* YOUR GOAL *
Edit the items from the line with "You are a computer-use agent. This" to the line with "coord(778,444)" by replacing "icon" with "button" throughout, and give only those lines with everything else unchanged.

## START

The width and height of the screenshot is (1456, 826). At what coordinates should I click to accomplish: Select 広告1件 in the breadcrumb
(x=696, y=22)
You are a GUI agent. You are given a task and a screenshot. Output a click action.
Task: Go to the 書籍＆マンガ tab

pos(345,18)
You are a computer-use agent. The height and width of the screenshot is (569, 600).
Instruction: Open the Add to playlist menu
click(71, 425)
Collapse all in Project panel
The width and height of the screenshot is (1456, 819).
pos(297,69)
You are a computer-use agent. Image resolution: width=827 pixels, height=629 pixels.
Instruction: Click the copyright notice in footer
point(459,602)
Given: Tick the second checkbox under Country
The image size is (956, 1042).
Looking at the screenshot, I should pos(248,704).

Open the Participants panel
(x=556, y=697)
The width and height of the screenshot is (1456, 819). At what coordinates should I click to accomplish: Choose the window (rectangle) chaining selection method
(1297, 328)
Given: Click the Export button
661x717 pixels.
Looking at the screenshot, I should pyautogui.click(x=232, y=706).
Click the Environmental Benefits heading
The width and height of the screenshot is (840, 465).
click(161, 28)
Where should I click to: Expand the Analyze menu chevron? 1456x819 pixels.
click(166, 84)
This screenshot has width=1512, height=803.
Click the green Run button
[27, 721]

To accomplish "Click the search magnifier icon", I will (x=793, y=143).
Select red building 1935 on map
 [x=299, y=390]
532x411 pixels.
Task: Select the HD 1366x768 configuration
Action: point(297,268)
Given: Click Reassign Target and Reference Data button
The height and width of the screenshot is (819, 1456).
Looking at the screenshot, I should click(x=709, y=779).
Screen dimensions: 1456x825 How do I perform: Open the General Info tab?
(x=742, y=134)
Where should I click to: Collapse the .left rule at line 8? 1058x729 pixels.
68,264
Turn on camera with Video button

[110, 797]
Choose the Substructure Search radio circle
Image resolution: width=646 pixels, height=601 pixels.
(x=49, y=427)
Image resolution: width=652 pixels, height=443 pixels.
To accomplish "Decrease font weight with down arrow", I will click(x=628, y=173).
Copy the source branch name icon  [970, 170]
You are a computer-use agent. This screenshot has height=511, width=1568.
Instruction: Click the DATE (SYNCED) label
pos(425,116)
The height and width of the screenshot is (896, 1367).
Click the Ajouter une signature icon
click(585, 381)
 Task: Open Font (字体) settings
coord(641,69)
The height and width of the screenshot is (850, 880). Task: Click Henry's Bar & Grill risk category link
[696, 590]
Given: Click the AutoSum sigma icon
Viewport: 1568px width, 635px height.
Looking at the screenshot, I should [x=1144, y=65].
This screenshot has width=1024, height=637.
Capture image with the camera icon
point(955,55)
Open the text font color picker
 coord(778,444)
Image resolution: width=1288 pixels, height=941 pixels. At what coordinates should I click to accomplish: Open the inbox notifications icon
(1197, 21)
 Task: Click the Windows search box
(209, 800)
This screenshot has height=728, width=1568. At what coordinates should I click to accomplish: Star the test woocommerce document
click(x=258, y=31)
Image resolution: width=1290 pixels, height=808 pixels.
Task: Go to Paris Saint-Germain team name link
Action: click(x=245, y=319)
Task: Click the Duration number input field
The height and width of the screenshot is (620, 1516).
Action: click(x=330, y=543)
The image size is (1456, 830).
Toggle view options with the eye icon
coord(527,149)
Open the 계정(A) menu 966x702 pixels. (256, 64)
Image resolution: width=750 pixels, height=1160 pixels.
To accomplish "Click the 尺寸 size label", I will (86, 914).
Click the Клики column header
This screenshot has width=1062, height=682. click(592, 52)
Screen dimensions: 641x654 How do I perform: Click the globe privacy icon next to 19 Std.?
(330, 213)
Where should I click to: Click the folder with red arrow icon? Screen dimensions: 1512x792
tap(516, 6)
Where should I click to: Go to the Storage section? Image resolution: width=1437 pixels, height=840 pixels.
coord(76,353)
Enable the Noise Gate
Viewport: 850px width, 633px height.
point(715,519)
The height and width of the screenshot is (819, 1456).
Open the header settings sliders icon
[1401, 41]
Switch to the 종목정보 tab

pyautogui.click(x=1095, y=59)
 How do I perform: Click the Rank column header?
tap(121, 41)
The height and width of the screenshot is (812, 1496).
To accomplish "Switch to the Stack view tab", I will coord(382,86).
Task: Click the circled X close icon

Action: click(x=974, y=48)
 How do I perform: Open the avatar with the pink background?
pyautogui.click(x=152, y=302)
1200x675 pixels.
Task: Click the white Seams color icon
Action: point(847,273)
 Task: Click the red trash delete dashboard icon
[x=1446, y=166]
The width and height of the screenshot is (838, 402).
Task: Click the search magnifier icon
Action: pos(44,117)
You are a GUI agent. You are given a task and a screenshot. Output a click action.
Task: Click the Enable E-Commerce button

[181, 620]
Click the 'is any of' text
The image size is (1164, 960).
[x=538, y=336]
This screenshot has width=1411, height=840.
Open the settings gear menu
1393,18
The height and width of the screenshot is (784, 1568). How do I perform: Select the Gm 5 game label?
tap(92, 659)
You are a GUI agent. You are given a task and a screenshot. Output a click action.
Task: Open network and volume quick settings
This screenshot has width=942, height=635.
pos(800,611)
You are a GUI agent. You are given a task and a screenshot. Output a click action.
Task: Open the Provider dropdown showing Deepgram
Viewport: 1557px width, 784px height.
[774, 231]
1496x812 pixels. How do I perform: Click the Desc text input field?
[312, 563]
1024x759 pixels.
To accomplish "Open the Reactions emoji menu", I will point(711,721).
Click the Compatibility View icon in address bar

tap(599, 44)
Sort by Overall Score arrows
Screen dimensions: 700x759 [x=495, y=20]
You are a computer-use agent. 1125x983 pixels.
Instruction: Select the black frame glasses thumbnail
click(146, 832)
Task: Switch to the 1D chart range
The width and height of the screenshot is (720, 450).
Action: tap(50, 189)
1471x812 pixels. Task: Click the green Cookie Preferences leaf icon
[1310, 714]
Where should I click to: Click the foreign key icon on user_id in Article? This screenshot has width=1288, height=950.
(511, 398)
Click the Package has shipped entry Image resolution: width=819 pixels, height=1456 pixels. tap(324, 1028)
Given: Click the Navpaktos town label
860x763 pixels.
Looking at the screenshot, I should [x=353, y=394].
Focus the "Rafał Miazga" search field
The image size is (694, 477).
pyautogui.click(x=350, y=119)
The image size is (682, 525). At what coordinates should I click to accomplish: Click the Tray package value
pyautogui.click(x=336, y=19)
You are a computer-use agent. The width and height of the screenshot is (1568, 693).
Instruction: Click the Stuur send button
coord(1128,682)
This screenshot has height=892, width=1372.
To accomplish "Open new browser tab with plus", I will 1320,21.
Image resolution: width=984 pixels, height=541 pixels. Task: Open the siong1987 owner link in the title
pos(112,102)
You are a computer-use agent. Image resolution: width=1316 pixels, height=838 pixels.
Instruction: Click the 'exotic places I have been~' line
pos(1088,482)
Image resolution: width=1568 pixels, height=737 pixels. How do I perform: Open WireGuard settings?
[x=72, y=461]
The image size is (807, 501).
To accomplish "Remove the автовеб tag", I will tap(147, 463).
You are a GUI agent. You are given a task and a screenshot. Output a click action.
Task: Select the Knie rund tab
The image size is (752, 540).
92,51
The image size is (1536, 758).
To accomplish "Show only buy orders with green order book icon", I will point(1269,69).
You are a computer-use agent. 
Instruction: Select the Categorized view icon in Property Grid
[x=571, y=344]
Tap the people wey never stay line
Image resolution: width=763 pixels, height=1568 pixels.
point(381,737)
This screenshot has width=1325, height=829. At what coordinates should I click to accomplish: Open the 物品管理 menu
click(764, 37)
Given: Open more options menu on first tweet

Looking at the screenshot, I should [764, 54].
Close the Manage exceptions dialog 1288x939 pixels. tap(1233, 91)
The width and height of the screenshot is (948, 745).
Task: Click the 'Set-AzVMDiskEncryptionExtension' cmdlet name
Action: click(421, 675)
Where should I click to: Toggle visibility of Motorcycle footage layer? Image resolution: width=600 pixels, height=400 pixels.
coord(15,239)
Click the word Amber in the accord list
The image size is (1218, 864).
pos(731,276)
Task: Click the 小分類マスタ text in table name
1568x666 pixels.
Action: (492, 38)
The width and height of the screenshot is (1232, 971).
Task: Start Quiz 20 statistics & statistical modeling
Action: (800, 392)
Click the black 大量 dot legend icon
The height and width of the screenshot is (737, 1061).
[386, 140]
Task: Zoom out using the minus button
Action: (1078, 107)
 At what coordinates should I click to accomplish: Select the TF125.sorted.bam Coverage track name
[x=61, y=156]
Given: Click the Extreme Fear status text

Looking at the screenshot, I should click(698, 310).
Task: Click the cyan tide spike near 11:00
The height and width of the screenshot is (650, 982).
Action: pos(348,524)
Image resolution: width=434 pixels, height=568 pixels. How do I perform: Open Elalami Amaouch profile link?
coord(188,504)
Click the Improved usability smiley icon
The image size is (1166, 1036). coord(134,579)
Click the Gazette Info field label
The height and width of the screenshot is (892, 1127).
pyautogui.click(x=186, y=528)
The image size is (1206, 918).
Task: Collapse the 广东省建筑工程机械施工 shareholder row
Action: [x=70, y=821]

## END

* OUTPUT BELOW *
You are a computer-use agent. This screenshot has height=511, width=1568.
Instruction: Click the DATE (SYNCED) label
pos(425,116)
The height and width of the screenshot is (896, 1367).
Click the Ajouter une signature button
click(585, 381)
 Task: Open Font (字体) settings
coord(641,69)
The height and width of the screenshot is (850, 880). Task: Click Henry's Bar & Grill risk category link
[696, 590]
Given: Click the AutoSum sigma button
Viewport: 1568px width, 635px height.
Looking at the screenshot, I should [x=1144, y=65].
This screenshot has width=1024, height=637.
Capture image with the camera button
point(955,55)
Open the text font color picker
 coord(778,444)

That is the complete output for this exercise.